In June of 2019, PYMNTS asked a national sample of 1,037 smartphone users about their interest in having a single app that would make their everyday activities easier to access and manage.
The study described the app’s functionality as a more seamless way for consumers to keep tabs on how to plan, manage, spend and send their money, and to receive funds from other sources. The app would include reminders and alerts across a variety of activities — bills to be paid, appointments to be kept, deliveries to be received, important dates to remember, what friends are doing, etc. — so as not to lose track of key dates and deliverables. There would be a way to opt-in to receive personalized offers and rewards and have those offers automatically applied at checkout when shopping and paying at those merchants.
This “super app,” we called it, would also include easier access to sign up for a variety of entertainment options like streaming services — games, music, books, video, live programming, restaurant and travel reservations and bookings, and healthcare services including the purchase of medical supplies, prescription drugs and other wellness services.

Task set
1. Rewrite the passage on the PYMNTS super app study, starting at "In June of 2019, PYMNTS" and ending at "at those merchants.", and swap "reminders" for "notifications".
2. Decide whether each statement agrees with the passage on the PYMNTS super app study. Answer yes or no for each, quoting the deciding words.
(a) The survey went to a national sample of 1,037 smartphone users.
(b) PYMNTS ran the survey in June of 2020.
(c) Personalized offers could be applied automatically at checkout.

Provided information
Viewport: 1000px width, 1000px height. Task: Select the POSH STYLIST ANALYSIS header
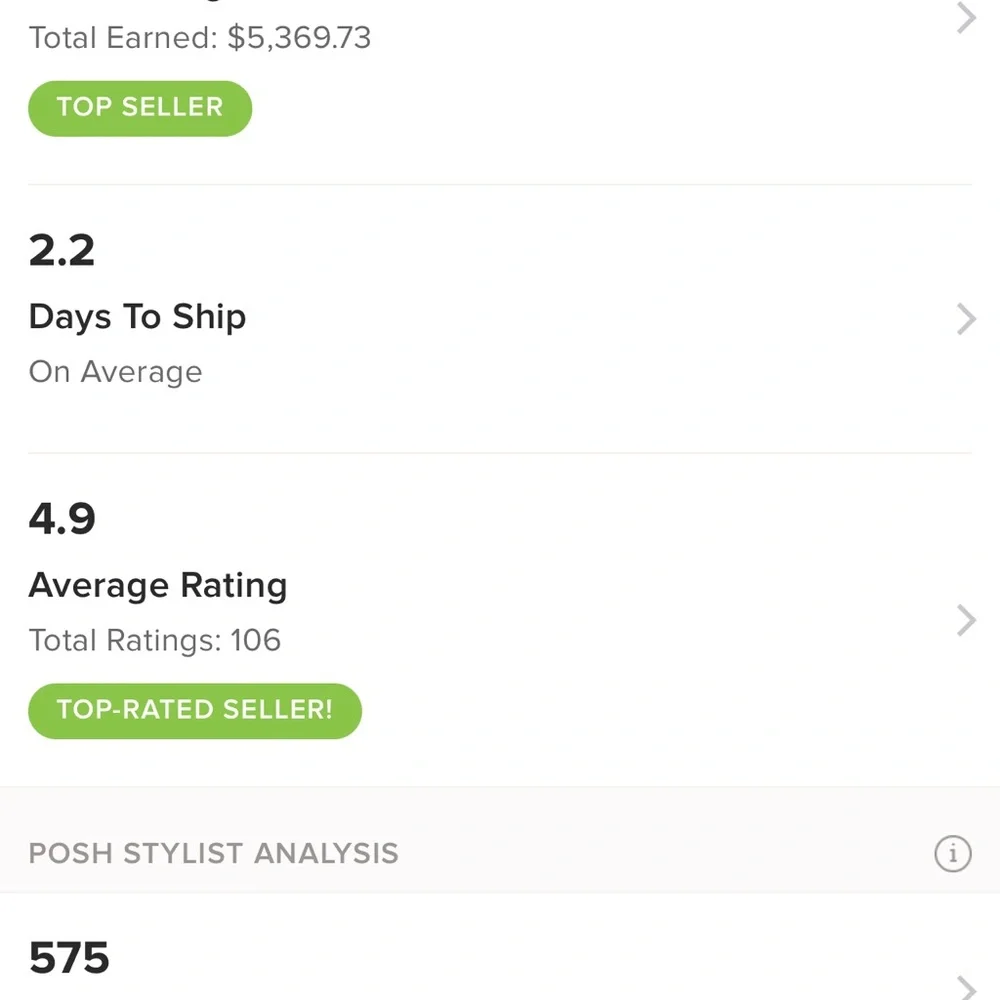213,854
---
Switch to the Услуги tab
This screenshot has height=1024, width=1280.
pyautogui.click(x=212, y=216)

Numbered responses
1.
In June of 2019, PYMNTS asked a national sample of 1,037 smartphone users about their interest in having a single app that would make their everyday activities easier to access and manage.
The study described the app’s functionality as a more seamless way for consumers to keep tabs on how to plan, manage, spend and send their money, and to receive funds from other sources. The app would include notifications and alerts across a variety of activities — bills to be paid, appointments to be kept, deliveries to be received, important dates to remember, what friends are doing, etc. — so as not to lose track of key dates and deliverables. There would be a way to opt-in to receive personalized offers and rewards and have those offers automatically applied at checkout when shopping and paying at those merchants.

2.
(a) Yes: "a national sample of 1,037 smartphone users"
(b) No: "In June of 2019"
(c) Yes: "have those offers automatically applied at checkout when shopping and paying at those merchants"